As the institution of slavery was consolidated, anti-miscegenation laws assumed another valuable purpose. They defined a racial hierarchy in which Whites were free and Blacks were not. Although many statutes banned both interracial marriage and fornication, White male slaveholders regularly flouted the laws. They could demand sex from their Black female slaves and inflict terrible punishment, including rape and sale on the auction block, if the women resisted. A former Virginia slave remembers the fate of another slave woman named Sukie:

“Ole Marsa was always tryin’ to make Sukie his gal.” One day when she was making lye soap and he approached her, “she gave him a shove an’ push his hindparts down in de hot pot o’ Soap. Soap was near to bilin’, an’ it burn him near to death. . . Marsa never did bother slave gals no mo’.” But a few days later Sukie was sent to the auction block.

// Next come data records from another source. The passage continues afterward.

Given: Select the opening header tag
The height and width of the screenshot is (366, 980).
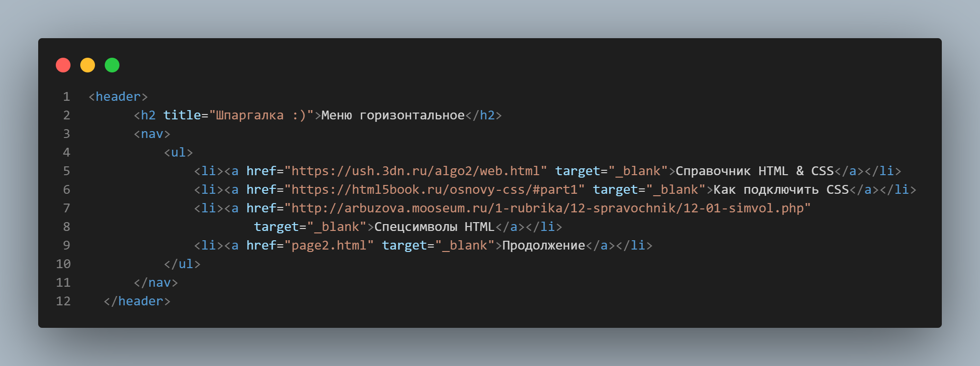Looking at the screenshot, I should click(x=118, y=97).
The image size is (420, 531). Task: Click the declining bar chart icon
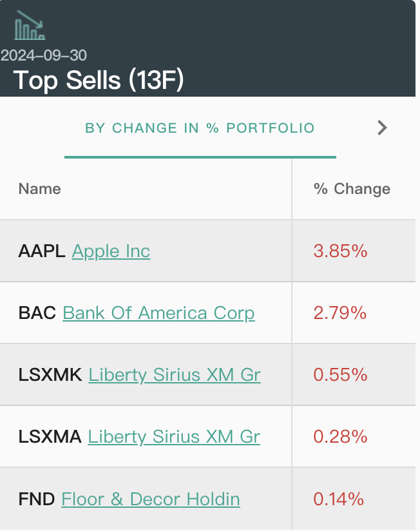30,26
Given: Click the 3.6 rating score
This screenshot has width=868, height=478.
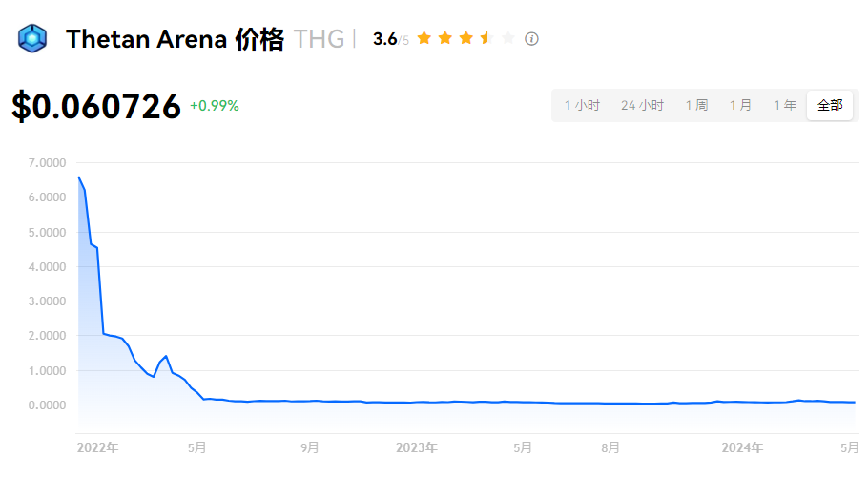Looking at the screenshot, I should [385, 39].

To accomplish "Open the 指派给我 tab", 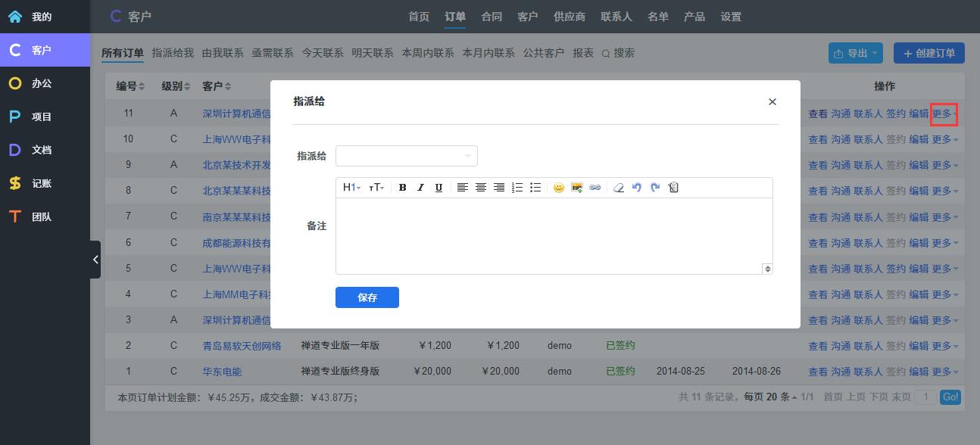I will pyautogui.click(x=173, y=53).
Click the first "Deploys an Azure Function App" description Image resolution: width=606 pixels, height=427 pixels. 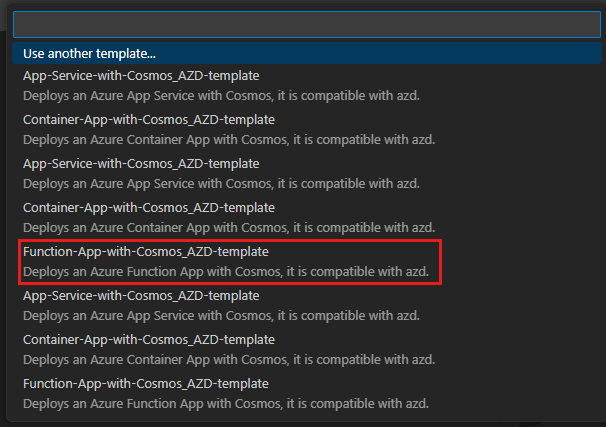(225, 272)
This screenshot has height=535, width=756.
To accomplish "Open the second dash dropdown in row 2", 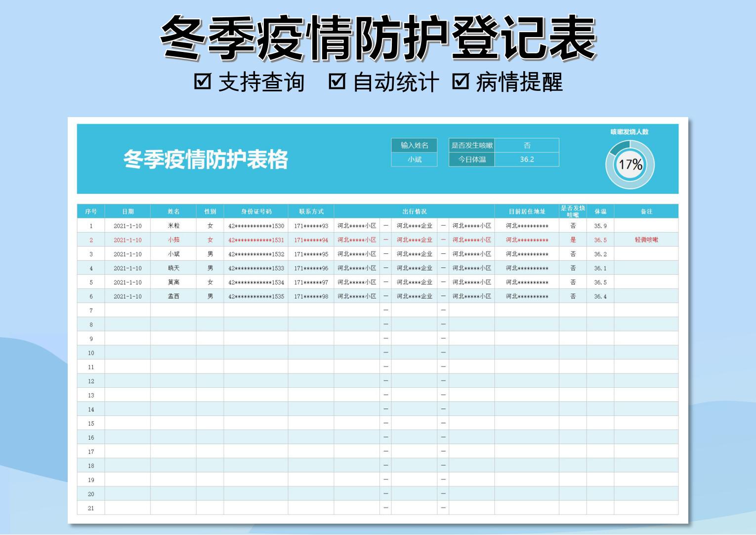I will pyautogui.click(x=442, y=240).
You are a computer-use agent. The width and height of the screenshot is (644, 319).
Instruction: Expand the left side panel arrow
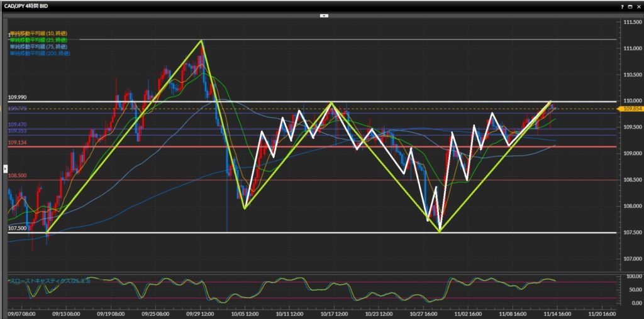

In fact, interracial sex was so common that a new dilemma arose: How should the mixed-race offspring be identified? Traditionally, a child’s status was based on the father’s heritage, but a patrilineal rule would mean that most children of Black and White origin would be White and free. Such a result would once again complicate the line between Black and White, slave and free, as masters who enjoyed their license with female slaves produced emancipated mulattoes, not subject to the control of White owners and potentially loyal to Black mothers still in bondage. The solution was to change the rule of descendible privilege. Instead of determining a child’s status based on the father’s identity, a matrilineal principle of identity would be applied. Moreover, a one-drop rule evolved to ensure that even remote African ancestry identified a child as Black, not White. The children of sex across the color line would be Black and nearly always slaves. They could be emancipated only if their White father and master chose to do so, and they could never escape their Blackness…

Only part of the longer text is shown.